▶ SUPPLIED DATA
-- begin --

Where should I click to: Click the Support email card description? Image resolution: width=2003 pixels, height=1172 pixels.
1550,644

-- end --
-- begin --

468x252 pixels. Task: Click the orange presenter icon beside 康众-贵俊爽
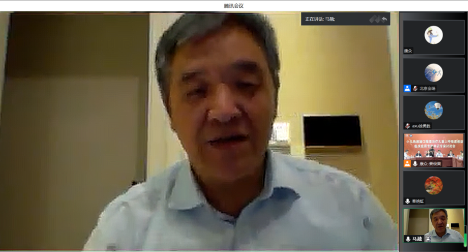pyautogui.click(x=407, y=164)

-- end --
-- begin --

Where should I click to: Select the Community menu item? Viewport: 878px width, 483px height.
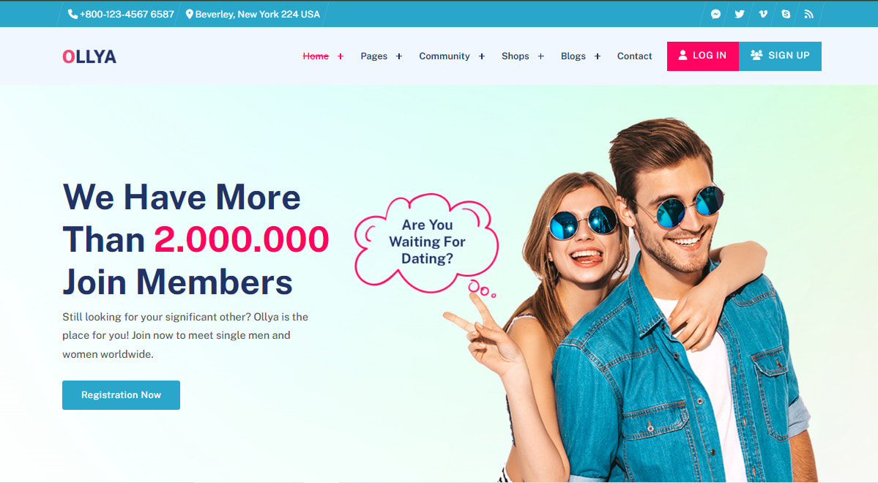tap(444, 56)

-- end --

▶ EXERCISE GOAL
Rename "Community" to "Forum" in the material, starting at the line that has "Where should I click to: Select" and stopping after the line that has "tap(444, 56)", with nothing else changed. Leave the pictures out of your answer.

▶ WRITTEN SOLUTION
Where should I click to: Select the Forum menu item? Viewport: 878px width, 483px height.
tap(444, 56)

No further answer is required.